The president has frequently spoken, in the White House and on the campaign trail, of his own struggles to quit smoking. He brought it up during Monday's ceremony while criticizing the tobacco industry for marketing its products to young people.
Obama said almost 90 percent of people who smoke began at age 18 or younger, snared in a dangerous and hard-to-kick habit.
"I know -- I was one of these teenagers," Obama said. "So I know how difficult it can be to break this habit when it's been with you for a long time."
Before dozens of invited guests, including children from the Campaign for Tobacco Free Kids, the president signed legislation giving the Food and Drug Administration unprecedented authority to regulate tobacco.
Obama accused the tobacco industry of targeting young people, exposing them to a "constant and insidious barrage of advertising where they live, where they learn and where they play. Most insidiously, they are offered products with flavorings that mask the taste of tobacco and make it even more tempting."

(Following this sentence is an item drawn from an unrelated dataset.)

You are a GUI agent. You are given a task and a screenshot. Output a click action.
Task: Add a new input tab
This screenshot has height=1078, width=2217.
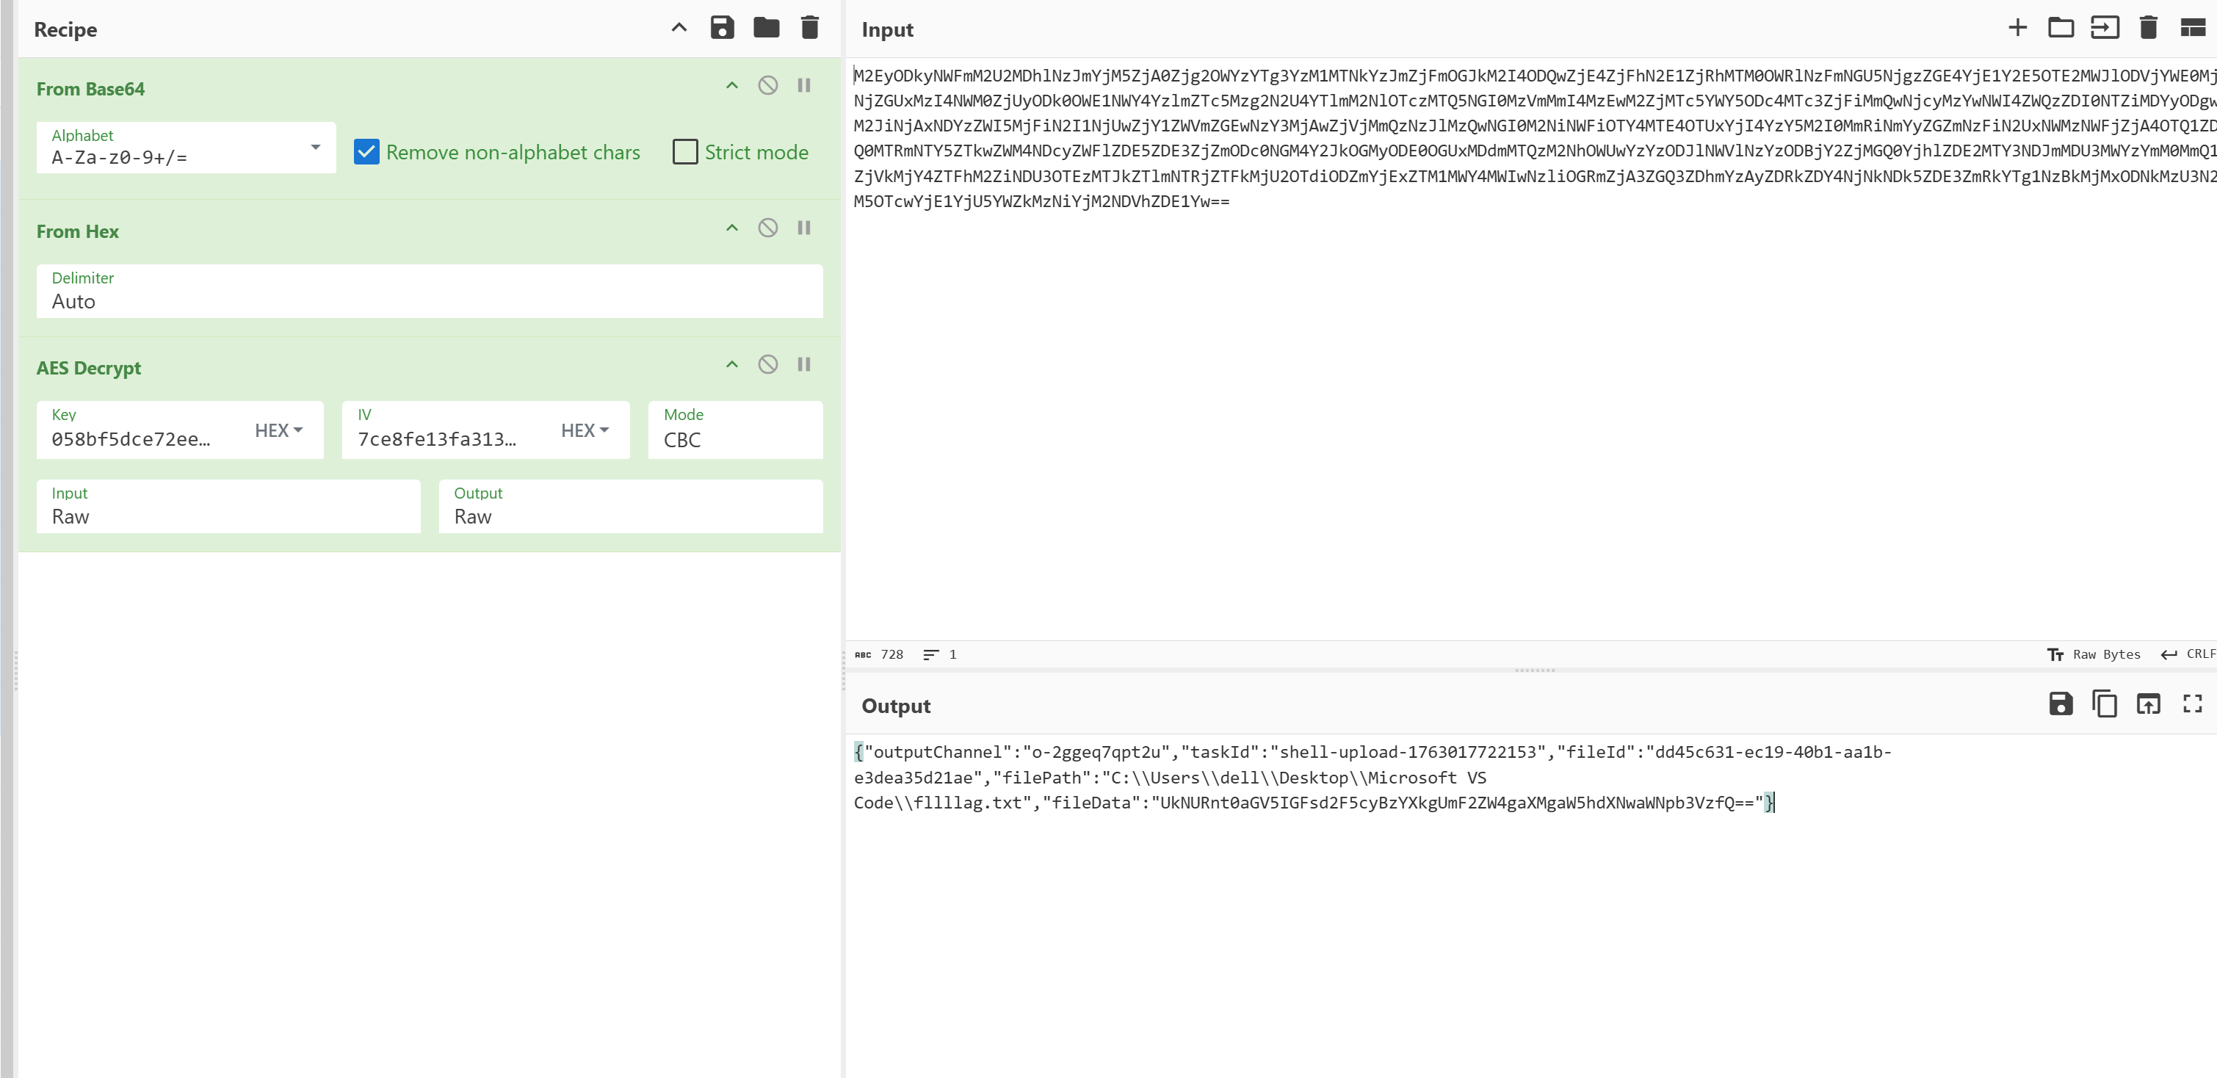click(x=2016, y=28)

The new law bans candy and fruit flavors in tobacco products, and it limits advertising that could attract young people.
The Family Smoking Prevention and Tobacco Control Act also allows the FDA to lower the amount of addiction-causing nicotine in tobacco products and block misleading labels such "low tar" and "light." Tobacco companies also will be required to cover their cartons with large graphic warnings.
The law won't let the FDA ban nicotine or tobacco outright.
"It is a law that will save American lives," Obama said.
Anti-smoking advocates looked forward to the bill after years of attempts to control an industry so fundamental to the U.S. that carved tobacco leaves adorn some parts of the Capitol.
Opponents from tobacco-growing states such as top-producing North Carolina argued that the FDA had proved through a series of food safety failures that it was not up to the job of regulation. They also said that instead of unrealistically trying to get smokers to quit or to prevent others from starting, lawmakers should ensure that people have other options, like smokeless tobacco.
As president, George W. Bush opposed the legislation and threatened a veto after it passed the House last year. The Obama administration, by contrast, issued a statement declaring strong support for the measure.